1.1.3.2 将每个initcall启动记录到csv

图形化的好处就是直观，但是有时候需要更准确的数据进行排序分析。

这时候生成excel数据，进行处理就很方便了。

增加下面代码会在生成bootgraph.html的同时生成devinit.csv文件，Record data to csv file.。

commit 7bcb705ed30b1e1a0ca3385d01b412f8e6f23b4e
Author: Arnold Lu <arnoldlu@qq.com>
Date:   Tue Jun 19 22:52:43 2018 +0800

    Record data to csv file.

diff --git a/bootgraph.py b/bootgraph.py
index dafe359..7f43cb7 100755
--- a/bootgraph.py
+++ b/bootgraph.py
@@ -33,6 +33,7 @@ import shutil
 from datetime import datetime, timedelta
 from subprocess import call, Popen, PIPE
 import sleepgraph as aslib
+import csv
 
 # ----------------- CLASSES --------------------
 
@@ -48,6 +49,7 @@ class SystemValues(aslib.SystemValues):
     kernel = \'\'
     dmesgfile = \'\'
     ftracefile = \'\'
+    csvfile = \'devinit.csv\'
     htmlfile = \'bootgraph.html\'
     testdir = \'\'
     kparams = \'\'
@@ -300,6 +302,9 @@ def parseKernelLog():
         lf = open(sysvals.dmesgfile, \'r\')
     else:
         lf = Popen(\'dmesg\', stdout=PIPE).stdout
+    csvfile = open(sysvals.csvfile, \'wb\');
+    csvwriter = csv.writer(csvfile)
+    csvwriter.writerow([\'Func\', \'Start(ms)\', \'End(ms)\', \'Duration(ms)\', \'Return\'])
     for line in lf:
         line = line.replace(\'\\r\\n\', \'\')
         # grab the stamp and sysinfo
@@ -351,6 +356,7 @@ def parseKernelLog():
             if(f in devtemp):
                 start, pid = devtemp[f]
                 data.newAction(phase, f, pid, start, ktime, int(r), int(t))
+                csvwriter.writerow([f, start*1000, ktime*1000, float(t)/1000, int(r)]);
                 del devtemp[f]
             continue
         if(re.match(\'^Freeing init kernel memory.*\', msg)):
@@ -364,6 +370,7 @@ def parseKernelLog():
         sysvals.stamp = 0
         tp.parseStamp(data, sysvals)
     data.dmesg[\'user\'][\'end\'] = data.end
+    csvfile.close()
     lf.close()
     return data

1.2 生成测试结果

执行如下命令生成两个文件bootgraph.html和devinit.csv。

bootgraph.py依赖于kmsg中的“calling”/“initcall”识别initcall的起点终点，依赖“Freeing init memory”作为内核启动终点。

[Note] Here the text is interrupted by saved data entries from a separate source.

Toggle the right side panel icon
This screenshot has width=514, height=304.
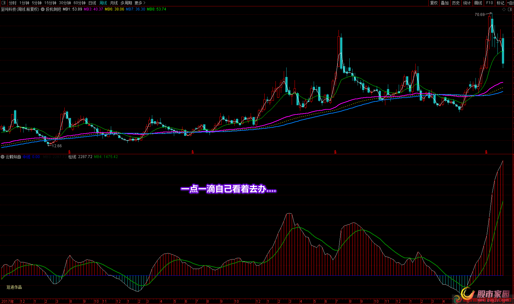click(x=510, y=10)
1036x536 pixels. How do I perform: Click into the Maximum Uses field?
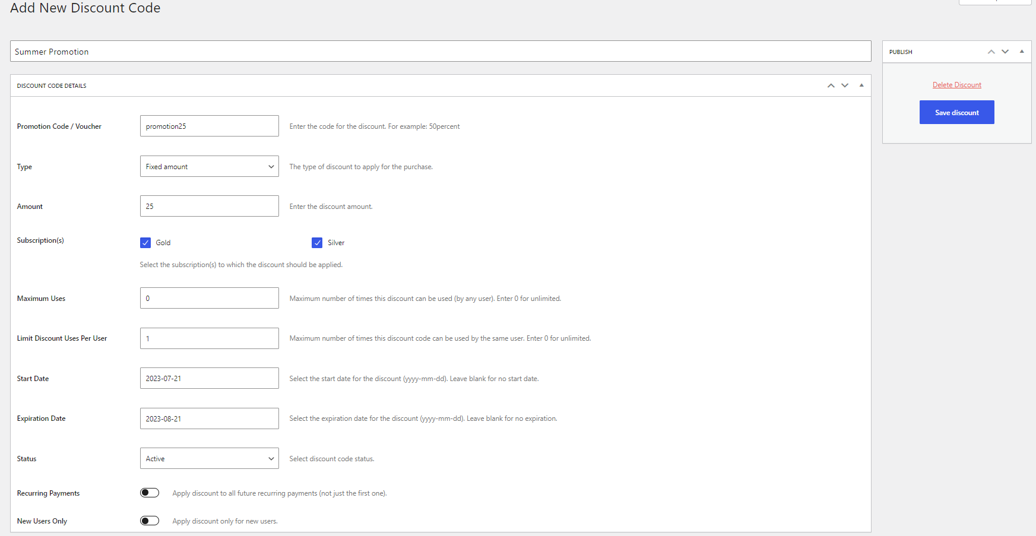tap(209, 299)
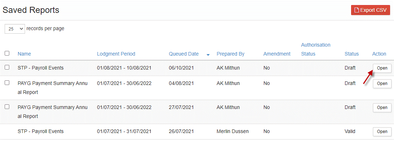Sort by Name column header
This screenshot has height=142, width=394.
pos(24,54)
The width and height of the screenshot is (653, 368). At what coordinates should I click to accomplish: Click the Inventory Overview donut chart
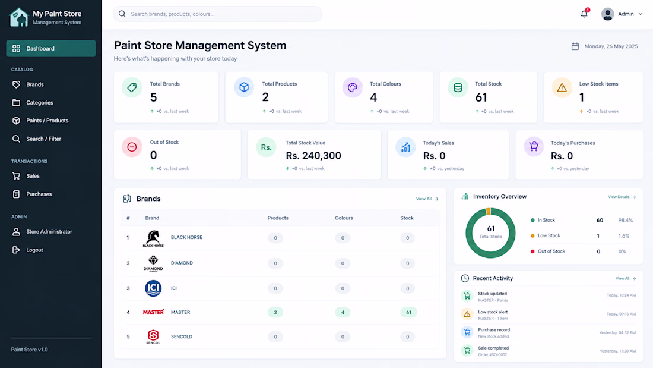[490, 233]
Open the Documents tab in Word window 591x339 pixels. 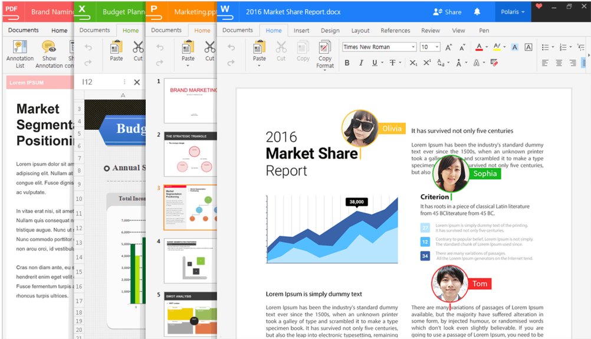[x=238, y=30]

./bootgraph.py -dmesg kmsg.txt -addlogs

PS：下面两张截图都覆盖了函数名称。

1.2.1 bootgraph.html分析

从下面的图可以看出内核的初始化持续到2672ms处，然后整个内核初始化主要部分就是initcall。

同时从上面可以看出哪几个initcall占用时间较长，点击可以看到持续多久、是否成功等信息。

1.2.2 devinit.csv分析

相对于bootgraph.html，devinit.csv更容易进行量化。

对devinit.csv按照Duration进行降序，可以看出占用靠前的initcall。

1.3 优化实例

1.3.1 串口log优化

对于115200的串口速率来说，一个字符耗时大概1/(115200/10)=0.087ms。所以100个字符大概耗时8.7ms。

在内核初始化的时候，输出很多串口log是一件恐怖的事情。

虽然不是什么高深的技巧，但是却很有效。

1.3.1.1 初始状态

在没有打开initcall_debug，console_printk采用默认配置情况下，内核启动总共耗时2881ms。

<6>[ 2.881049] Freeing init memory: 340K

1.3.1.2 打开initcall_debug

在打开initcall_debug用于调试之后，引入了额外的开销。

但又不得不借助于initcall_debug来发现问题。

内核启动共耗时3404ms，引入了523ms开销。

关于initcall耗时列表如下：

1.3.1.3 打开initcall_debug，关闭console显示

在关闭了console显示过后，串口被最大化的关闭。

内核共耗时1281ms，相较原始状态减少了1600ms。也就是说整个内核初始化的一大半时间被节省了。

在关闭串口console之后，可以看出initcall的时间大大减少了。

1.3.2 优化耗时top10的initcall

参见上图列表，进入initcall进行优化。

2. 用户空间启动优化

用户空间的优化依赖于bootchartd获取log，然后使用pybootchart.py进行分析。

下面分几部分进行分析：如何在busybox中使能bootchartd；对bootchartd进行简单分析；对pybootchart.py进行简单分析；最后对测试结果进行分析。

2.1 使能bootchartd

要使能bootchartd，需要修改命令行参数以支持从bootchartd启动init；bootchartd本身以及tar、dmesg等支持。

2.1.1 bootloader中修改命令行参数增加

修改bootloader中传递给Linux的命令行参数，如果bootchartd放在ramfs中，使用rdinit=/sbin/bootchartd。

如果bootchartd放在非ramfs中：

init=/sbin/bootchartd

如此使用bootchartd作为init，然后再用bootchartd去启动/sbin/init。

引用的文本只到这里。